It would be wonderful, as some readers advocate, to report on more happy local events, such as smiling families, freshly painted houses, award winning rose gardens and the best pho in Van Nuys. I could spread joy talking about the opening of a new Hawaiian BBQ on Sepulveda across from LA Fitness. Maybe there is a new car wash to praise.
But the urgent business of blight calls me to blog.
We live in a unique time in Los Angeles, one that features a continuing garbage festival of debris that comes, like an incurable virus, upon our neighborhoods, and stays for weeks and months, maybe even years, a homeless caravan of disorder which our city council, our mayor and other elected officials are powerless to stop.
Reader Wendy Hernandez-Zepeda lives near the Big Lots store on Wynadotte St. and Sepulveda Blvd. and she sent me some photos of the shopping carts, the garbage, and the illegal dumping that blights her neighborhood.
“Hi there! Can you help? We have been dealing with this for more than a year,” she wrote.
She sent me these ugly photographs, ugly not because she is a bad photographer, but ugly for what they contain, and the degree to which they depict how our city has fallen under Mayor Garcetti (“Garbageciti”), a smiling hologram of political correctness, who seems to be visiting another city and another country every month of the year, and regularly trots out his 23 and Me diversity by claiming to be made of the same genetic ingredients as the five top ethnic voting blocks in Los Angeles.
I told Ms. Hernandez-Zepeda to report this to that app, My LA 311, and she explained that she has, but nothing has been done to correct the garbage festival on her community sidewalk.
My take on the homeless issue is that tolerance of it creates more of it.
When you allow, by law, using public sidewalks and public parks and public ways for the unlawful and unsanitary life of vagrancy, you send a message, broadcast around the world, to come to Los Angeles and camp out.

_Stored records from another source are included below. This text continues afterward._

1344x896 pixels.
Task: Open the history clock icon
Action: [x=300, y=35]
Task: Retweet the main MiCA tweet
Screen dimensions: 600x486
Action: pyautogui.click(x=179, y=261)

How is it that the lawless make the laws and the law abiding must accept that? There is not one valid or moral or medical excuse for human beings sleeping in alleys, on bus benches, and wandering the streets pushing shopping baskets.
Yes, it’s painfully true that housing is expensive, but it does not explain why the city of Los Angeles and the State of California have not jumped into emergency mode and created sanitary, safe, abundant housing for people who are temporarily displaced.
What we have, instead, is weak and pathetic leadership which panders to disorder, decay and barbarism, and refuses to use all power to end this continuing monstrosity of un-civilization going on all around Los Angeles.
There is nothing I can tell Ms. Hernandez-Zepeda other than voting for someone who is not Eric Garcetti in the next election.